● Reading passage

___

This is the exact same pattern at the Oval.  *B*rown, for the LibDems, *E*dbrooke for Labour and *H*opkins for Labour. Poor old LibDem Sawdon, displaced after sixteen years in the Oval, for having the wrong name.

As for Edbrooke? Yes, yes, I have been harsh, and the good lady lady had the decency to have a friendly chat with me. I wish her well. But... she lives in Herne Hill. Her Labour colleague (and Oval local), poor old Karim *P*alant was knocked out because of his second name.

The 'lost' 150 Oval votes at 2:45 in the morning was something else entirely


----------



## Tricky Skills (May 10, 2010)

And here's the new cabinet, as voted on by the 44 Labour councillors on Sunday night. Really pleased to see that Cllr Nosegbe has been elected.


----------



## Gramsci (May 10, 2010)

WarmharbourLane said:


> Lambeth is an overwhelmingly Labour-leaning borough - that's always been known. But what the results tell us is more that that electors voted in two general elections on May 6th in Lambeth, not one.
> 
> There are areas where the result would have looked very different had the local elections been on a separate day (e.g. Herne Hill, Oval).
> 
> I fear for what lies ahead for those of us in council housing in the borough. Labour have said they're giving Lambeth Living another 12mths to sort itself out. That suggests to me that they have an alternative in their back pocket that they'll whip out and push through if needs be. But that's what got us into the mess in the first place - they ferment secret plans and then push them through regardless of tenant views. So I have no faith in any alternative toi Lambeth Living doing any better if they follow the same arrogant approach. Co-operative council my ass.



Sadly I think ur correct. After posting up about the meeting I attended I would have thought Council Tenants would have been better off voting LibDem. Incredible as that seems. 

And also I think there is an issue of how the leadership of the the Labour party in Lambeth discuss and decide things off the radar. Ive heard it more than once from different quarters. Things are discussed then rushed through Cabinet with little consultation. 

Now that New Labour are back in power in Lambeth if I was representing Council tenants I would first ask,

1) About the Commission into Mutualism
2) For a new ballot on the ALMO after the twelve months is up.


----------



## Gramsci (May 10, 2010)

ajdown said:


> Most people do not want to own or ride bicycles, otherwise they'd do so.  It's as simple as that.  Providing "free bike parking" is not going to encourage people to change, and further taxation to make owning a car more expensive isn't much of a solution either.

___

● Supplied material
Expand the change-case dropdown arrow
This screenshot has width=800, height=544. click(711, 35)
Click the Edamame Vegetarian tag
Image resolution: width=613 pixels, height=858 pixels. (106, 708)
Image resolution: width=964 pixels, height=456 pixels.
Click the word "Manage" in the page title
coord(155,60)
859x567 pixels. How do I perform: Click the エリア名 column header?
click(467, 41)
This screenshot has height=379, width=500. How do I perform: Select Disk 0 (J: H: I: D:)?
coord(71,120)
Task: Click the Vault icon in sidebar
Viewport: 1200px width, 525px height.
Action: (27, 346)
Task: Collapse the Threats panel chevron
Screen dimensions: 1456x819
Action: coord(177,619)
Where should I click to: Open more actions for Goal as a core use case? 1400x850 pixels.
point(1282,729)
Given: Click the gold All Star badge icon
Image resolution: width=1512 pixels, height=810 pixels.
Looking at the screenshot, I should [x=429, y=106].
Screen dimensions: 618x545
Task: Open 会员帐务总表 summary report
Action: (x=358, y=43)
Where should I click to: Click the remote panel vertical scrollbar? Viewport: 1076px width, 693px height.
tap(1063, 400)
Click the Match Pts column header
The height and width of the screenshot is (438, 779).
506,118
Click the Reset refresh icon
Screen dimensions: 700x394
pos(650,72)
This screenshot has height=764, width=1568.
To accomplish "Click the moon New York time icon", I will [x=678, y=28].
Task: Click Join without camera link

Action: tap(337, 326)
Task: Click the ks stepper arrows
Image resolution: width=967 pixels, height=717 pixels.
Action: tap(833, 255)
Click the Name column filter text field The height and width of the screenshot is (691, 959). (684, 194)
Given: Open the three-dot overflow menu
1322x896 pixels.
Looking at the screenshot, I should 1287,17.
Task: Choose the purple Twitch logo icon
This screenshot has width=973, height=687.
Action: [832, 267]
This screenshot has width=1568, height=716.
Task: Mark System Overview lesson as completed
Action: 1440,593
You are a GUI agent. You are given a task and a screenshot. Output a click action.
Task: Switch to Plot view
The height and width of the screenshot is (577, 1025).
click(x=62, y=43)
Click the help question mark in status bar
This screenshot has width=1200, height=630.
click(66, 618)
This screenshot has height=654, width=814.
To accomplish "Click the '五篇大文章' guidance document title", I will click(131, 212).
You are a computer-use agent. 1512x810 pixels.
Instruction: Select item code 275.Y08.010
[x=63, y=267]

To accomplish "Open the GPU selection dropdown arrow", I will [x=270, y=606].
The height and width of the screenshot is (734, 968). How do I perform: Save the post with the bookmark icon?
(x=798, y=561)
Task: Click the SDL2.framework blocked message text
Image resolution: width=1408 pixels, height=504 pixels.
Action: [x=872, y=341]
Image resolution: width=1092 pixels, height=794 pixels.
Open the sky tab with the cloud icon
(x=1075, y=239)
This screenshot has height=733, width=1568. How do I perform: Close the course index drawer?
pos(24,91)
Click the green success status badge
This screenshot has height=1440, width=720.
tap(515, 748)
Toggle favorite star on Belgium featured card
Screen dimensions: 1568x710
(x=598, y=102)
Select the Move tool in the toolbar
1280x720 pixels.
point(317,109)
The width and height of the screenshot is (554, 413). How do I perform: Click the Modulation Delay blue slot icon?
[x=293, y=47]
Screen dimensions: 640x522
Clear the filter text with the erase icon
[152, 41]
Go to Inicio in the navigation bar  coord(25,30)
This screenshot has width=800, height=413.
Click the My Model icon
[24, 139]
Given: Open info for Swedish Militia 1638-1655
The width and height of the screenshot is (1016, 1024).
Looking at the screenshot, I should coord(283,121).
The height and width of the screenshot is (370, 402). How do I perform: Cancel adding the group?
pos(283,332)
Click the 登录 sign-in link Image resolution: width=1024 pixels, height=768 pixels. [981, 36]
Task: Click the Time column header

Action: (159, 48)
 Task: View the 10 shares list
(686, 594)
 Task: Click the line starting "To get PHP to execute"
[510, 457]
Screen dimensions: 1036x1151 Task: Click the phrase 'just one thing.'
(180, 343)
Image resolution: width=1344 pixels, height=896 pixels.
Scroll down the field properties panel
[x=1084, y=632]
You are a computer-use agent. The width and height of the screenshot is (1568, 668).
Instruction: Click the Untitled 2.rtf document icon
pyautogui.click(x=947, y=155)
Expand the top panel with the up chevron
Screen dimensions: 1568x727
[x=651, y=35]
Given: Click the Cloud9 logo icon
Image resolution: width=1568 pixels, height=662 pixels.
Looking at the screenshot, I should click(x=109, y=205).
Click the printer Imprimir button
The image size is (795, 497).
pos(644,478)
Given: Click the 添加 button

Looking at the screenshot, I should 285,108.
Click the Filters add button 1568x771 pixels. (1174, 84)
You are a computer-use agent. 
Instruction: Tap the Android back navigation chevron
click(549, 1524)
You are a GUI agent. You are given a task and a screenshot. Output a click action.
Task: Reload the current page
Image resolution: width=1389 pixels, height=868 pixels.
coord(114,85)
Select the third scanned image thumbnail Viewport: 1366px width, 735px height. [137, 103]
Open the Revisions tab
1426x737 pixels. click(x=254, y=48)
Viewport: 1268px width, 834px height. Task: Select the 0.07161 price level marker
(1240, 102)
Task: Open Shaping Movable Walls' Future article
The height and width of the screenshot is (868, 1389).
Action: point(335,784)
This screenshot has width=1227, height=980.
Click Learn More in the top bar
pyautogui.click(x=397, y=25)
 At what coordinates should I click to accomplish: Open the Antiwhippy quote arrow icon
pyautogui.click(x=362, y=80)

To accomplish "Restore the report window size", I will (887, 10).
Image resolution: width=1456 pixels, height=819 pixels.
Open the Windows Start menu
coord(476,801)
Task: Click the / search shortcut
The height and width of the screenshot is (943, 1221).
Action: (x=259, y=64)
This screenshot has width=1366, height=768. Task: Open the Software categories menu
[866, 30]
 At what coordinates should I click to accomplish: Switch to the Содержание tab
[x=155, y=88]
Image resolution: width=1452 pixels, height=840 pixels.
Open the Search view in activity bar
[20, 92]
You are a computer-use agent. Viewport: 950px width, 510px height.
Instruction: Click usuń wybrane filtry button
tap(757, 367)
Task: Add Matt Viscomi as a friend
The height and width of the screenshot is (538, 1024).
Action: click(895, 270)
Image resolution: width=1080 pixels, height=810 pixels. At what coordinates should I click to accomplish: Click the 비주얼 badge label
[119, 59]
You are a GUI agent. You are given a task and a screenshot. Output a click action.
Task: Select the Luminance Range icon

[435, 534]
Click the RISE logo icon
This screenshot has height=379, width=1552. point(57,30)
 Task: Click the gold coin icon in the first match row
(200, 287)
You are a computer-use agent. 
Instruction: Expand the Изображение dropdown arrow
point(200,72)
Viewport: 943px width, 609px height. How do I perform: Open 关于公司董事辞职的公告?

___

● To be done
1 – Set out the records as a Markdown table with the columns Row and Line, omitting blank lines. Begin at the first line of the records and stop after the line that contains "Looking at the screenshot, I should 1287,17.".
2 – Carry the forum thread on the Lambeth council elections forward from its last line.

● Answers given
1 –
| Row | Line |
|---|---|
| 1 | Expand the change-case dropdown arrow |
| 2 | This screenshot has width=800, height=544. click(711, 35) |
| 3 | Click the Edamame Vegetarian tag |
| 4 | Image resolution: width=613 pixels, height=858 pixels. (106, 708) |
| 5 | Image resolution: width=964 pixels, height=456 pixels. |
| 6 | Click the word "Manage" in the page title |
| 7 | coord(155,60) |
| 8 | 859x567 pixels. How do I perform: Click the エリア名 column header? |
| 9 | click(467, 41) |
| 10 | This screenshot has height=379, width=500. How do I perform: Select Disk 0 (J: H: I: D:)? |
| 11 | coord(71,120) |
| 12 | Task: Click the Vault icon in sidebar |
| 13 | Viewport: 1200px width, 525px height. |
| 14 | Action: (27, 346) |
| 15 | Task: Collapse the Threats panel chevron |
| 16 | Screen dimensions: 1456x819 |
| 17 | Action: coord(177,619) |
| 18 | Where should I click to: Open more actions for Goal as a core use case? 1400x850 pixels. |
| 19 | point(1282,729) |
| 20 | Given: Click the gold All Star badge icon |
| 21 | Image resolution: width=1512 pixels, height=810 pixels. |
| 22 | Looking at the screenshot, I should [x=429, y=106]. |
| 23 | Screen dimensions: 618x545 |
| 24 | Task: Open 会员帐务总表 summary report |
| 25 | Action: (x=358, y=43) |
| 26 | Where should I click to: Click the remote panel vertical scrollbar? Viewport: 1076px width, 693px height. |
| 27 | tap(1063, 400) |
| 28 | Click the Match Pts column header |
| 29 | The height and width of the screenshot is (438, 779). |
| 30 | 506,118 |
| 31 | Click the Reset refresh icon |
| 32 | Screen dimensions: 700x394 |
| 33 | pos(650,72) |
| 34 | This screenshot has height=764, width=1568. |
| 35 | To accomplish "Click the moon New York time icon", I will [x=678, y=28]. |
| 36 | Task: Click Join without camera link |
| 37 | Action: tap(337, 326) |
| 38 | Task: Click the ks stepper arrows |
| 39 | Image resolution: width=967 pixels, height=717 pixels. |
| 40 | Action: tap(833, 255) |
| 41 | Click the Name column filter text field The height and width of the screenshot is (691, 959). (684, 194) |
| 42 | Given: Open the three-dot overflow menu |
| 43 | 1322x896 pixels. |
| 44 | Looking at the screenshot, I should 1287,17. |

2 –
> 
> The reason the Green Party have taken so long to just get one MP elected is that because most of their policies are borderline loony and bear absolutely no resemblance to the modern society in which we live.
> 
> If people want to de-progress themselves back to the stone age and live on a diet of organic mung beans, then that's their choice - but don't drag me back there.



I cycle every day. Ive noticed an increase in cycle commuting into central London. This started with Red Kens promotion of cycling and is being continued by Boris with the cycle hire scheme. There has been a radical increase in cylcle parking and also cycle friendly routes. 

Also I now people who got bikes through work as there is a tax incentive scheme to encourage bike use. This I have been told is popular.

The present Green party has adopted progressive social policies. Like the Equality pledge, opposition to Iraq war etc. I noticed when they won there seat in Brighton there successful candidate was emphasising these policies. The Grren Party ,at the moment , is liberal, tolerant and socially progressive in a way that New Labour has forgotten.

Thats not to say that u are incorrect about the Green movement. There are many variants and antecendants. Some of which are socially reactionary. See Goldsmith ( not Zac but the one who died recently) for example. There imo is always a tendency in the Green movement towards Mung bean. 

Red Ken also did his best (despite Gordons PFI) to improve public transport. Mainly the bus network. Ive noticed more bus lanes. Including one just finished that goes from Bloomsbury all the way to Knightsbridge.

Many Councils are encouraging Car Clubs. Which ive heard work well. There will be little reason for many people to own a car in London in the future.


----------



## ajdown (May 10, 2010)

Glad you choose to cycle every day, but let's not forget the many for whom cycling is just not an option, whatever the reason - even if every road in London was completely traffic-free.

Hence the preference for better public transport, rather than the 'green' option of just taxing car owners off the road.


----------



## tarannau (May 10, 2010)

Who are these 'many' then AJ? Even the most corpulent, unfit souls are generally capable of cycling. Indeed it may even do them so good

And besides this is a world removed from your wish to see 'lycra louts' removed from main roads so that cars can plough on unaffected, unencumbered by caution for pedestrians or cyclists.

Frankly, you're being an utter tool as usual, trying very hard to cause offence. What happened to you as a child - did a fall from a small bicycle leave you terrified for life or something?


----------



## co-op (May 10, 2010)

ajdown said:


> Hence the preference for better public transport, rather than the 'green' option of just taxing car owners off the road.




How strange.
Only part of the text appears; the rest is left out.